// the find
masslight/ottehr
Modular, Production-Ready, Open-Source EHR
Ottehr is a full-stack EHR system built in TypeScript covering patient intake, provider-facing clinical workflows, billing/RCM, telemedicine, and lab ordering. It's aimed at health-tech teams who want a working starting point rather than building from scratch, though it requires a paid/free Oystehr account as its backend infrastructure. The fork count (364) exceeding stars (311) suggests teams are actively white-labeling it rather than just bookmarking it.
- Feature breadth is genuine: scheduling, intake chatbot, telemedicine, eRx, in-house and external lab orders, immunizations, RCM/claims, patient merging — this is not a toy.
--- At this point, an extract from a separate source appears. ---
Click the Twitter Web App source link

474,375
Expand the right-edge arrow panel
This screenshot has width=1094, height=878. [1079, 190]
Looking at the directory tree confirms the implementation depth isn't just README promises.
- FHIR-native data model via Oystehr means the clinical data layer is standards-based rather than a bespoke schema you'll regret later when you need interoperability.
- Playwright e2e test suite with CI workflows and a dedicated E2E_README is a real differentiator from most open-source health projects that ship with zero tests.
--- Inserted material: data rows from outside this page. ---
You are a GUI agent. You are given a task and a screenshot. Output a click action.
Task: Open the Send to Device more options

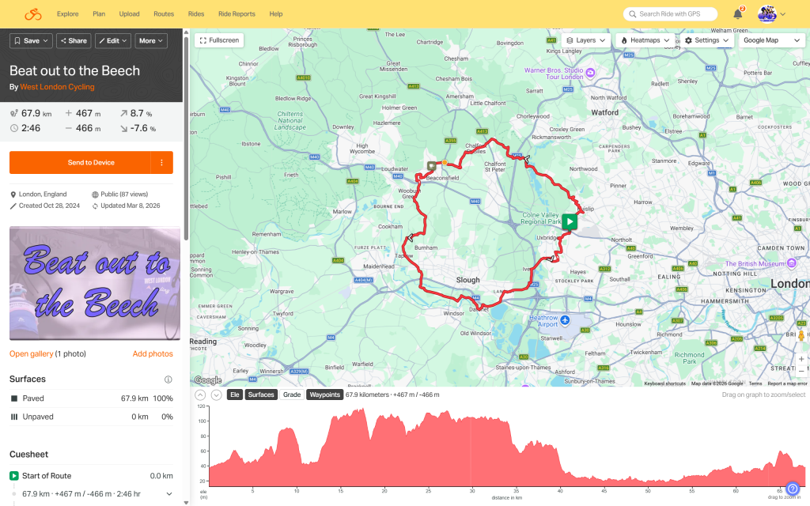161,162
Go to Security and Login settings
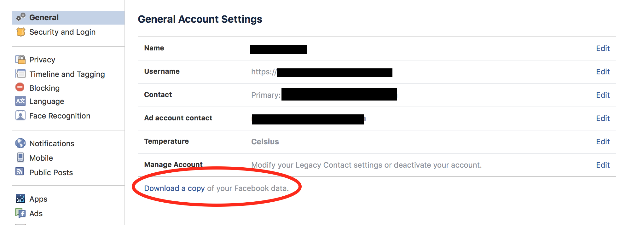This screenshot has height=225, width=626. pyautogui.click(x=62, y=32)
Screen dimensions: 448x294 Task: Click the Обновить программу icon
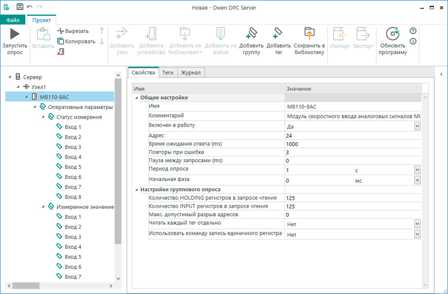click(x=392, y=34)
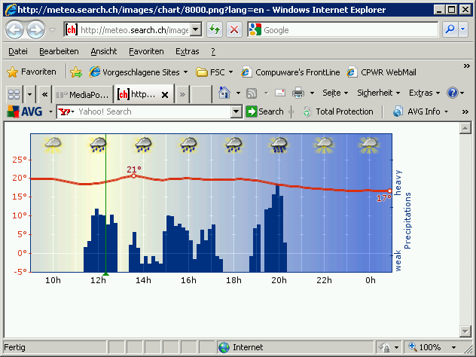This screenshot has height=357, width=476.
Task: Expand the address bar URL dropdown
Action: (196, 30)
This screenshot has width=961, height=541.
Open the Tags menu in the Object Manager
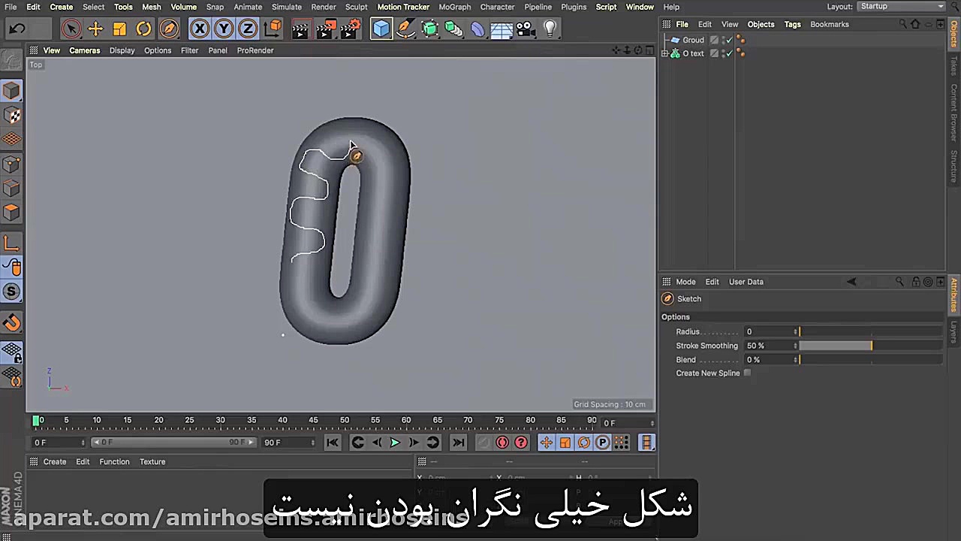[x=792, y=24]
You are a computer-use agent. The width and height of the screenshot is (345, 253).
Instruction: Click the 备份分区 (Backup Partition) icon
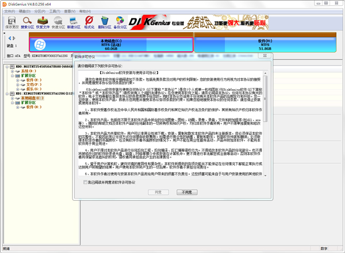pos(120,22)
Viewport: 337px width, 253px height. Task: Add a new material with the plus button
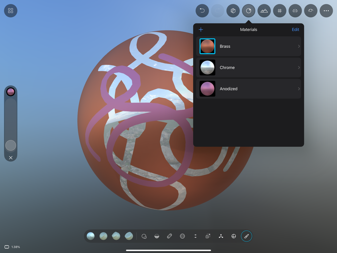point(201,29)
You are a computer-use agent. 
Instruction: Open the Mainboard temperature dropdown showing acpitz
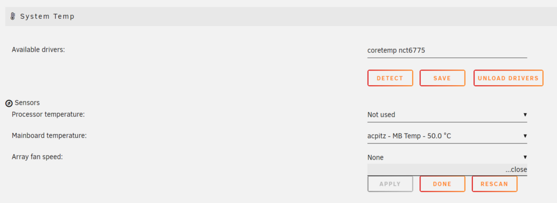[x=447, y=136]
- Theming is actually separated from app logic (THEME_PATH env var pointing to swappable theme folders), making white-labeling more than a find-and-replace exercise.
- Hard dependency on Oystehr (a commercial platform by the same company) for auth, FHIR storage, Zambda FaaS, and messaging means you're not self-hostable — 'open source' here means the frontend and business logic, not the full stack. If Oystehr changes pricing or terms, your fork is stranded.
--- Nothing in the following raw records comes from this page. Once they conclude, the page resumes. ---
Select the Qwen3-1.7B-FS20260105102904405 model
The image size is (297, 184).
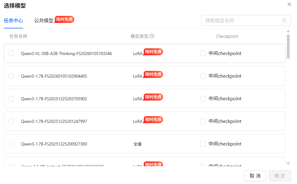pos(11,76)
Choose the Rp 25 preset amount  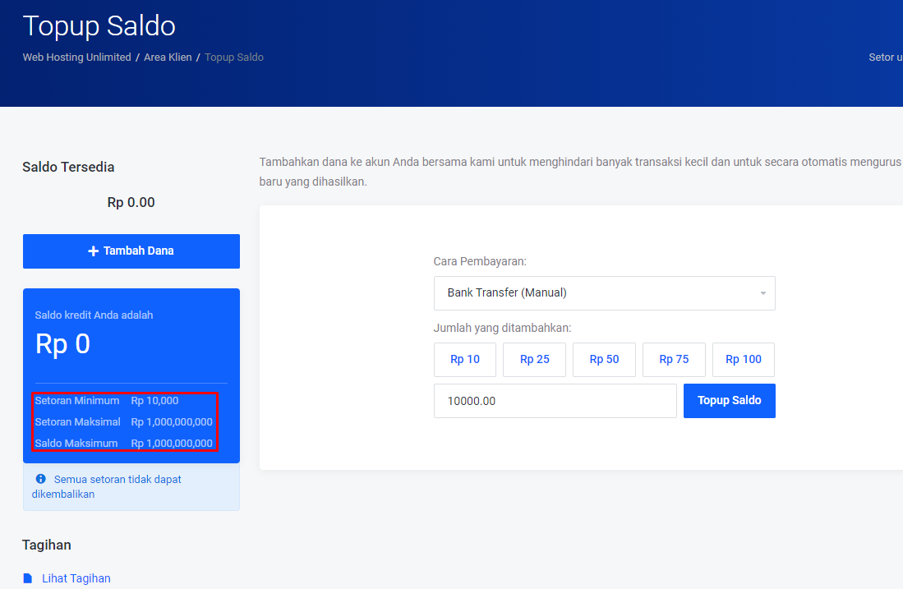[x=534, y=360]
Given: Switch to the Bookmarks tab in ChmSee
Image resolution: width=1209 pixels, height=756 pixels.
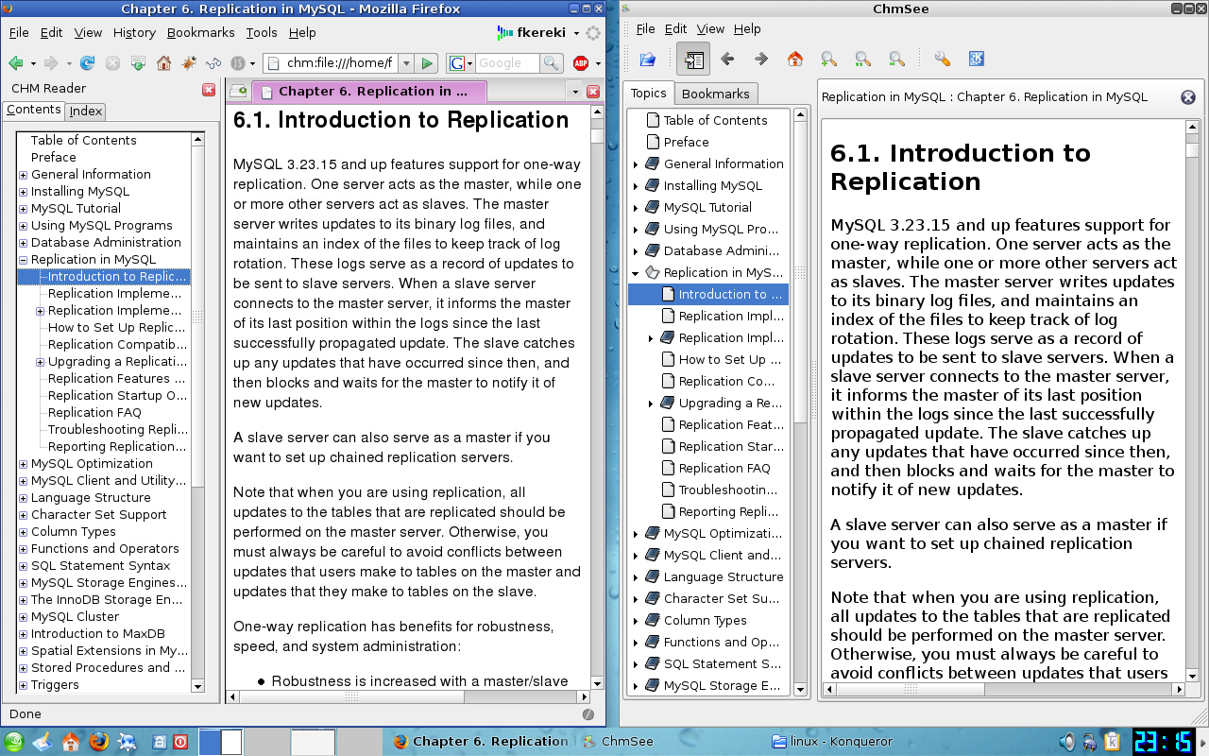Looking at the screenshot, I should point(715,94).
- The Terraform setup and Oystehr account provisioning add significant onboarding friction; the README essentially suggests using an LLM to help you get started, which is a red flag for operational complexity rather than a feature.
- No evidence of a self-hosted or alternative backend path — there's no adapter layer, no mock server for local dev without Oystehr credentials, making it difficult to evaluate or contribute without signing up first.
- 311 stars for a project claimed to be production-ready with this much scope is low, suggesting limited external adoption and community validation outside the company's own customers. The contributor graph is likely dominated by Masslight employees.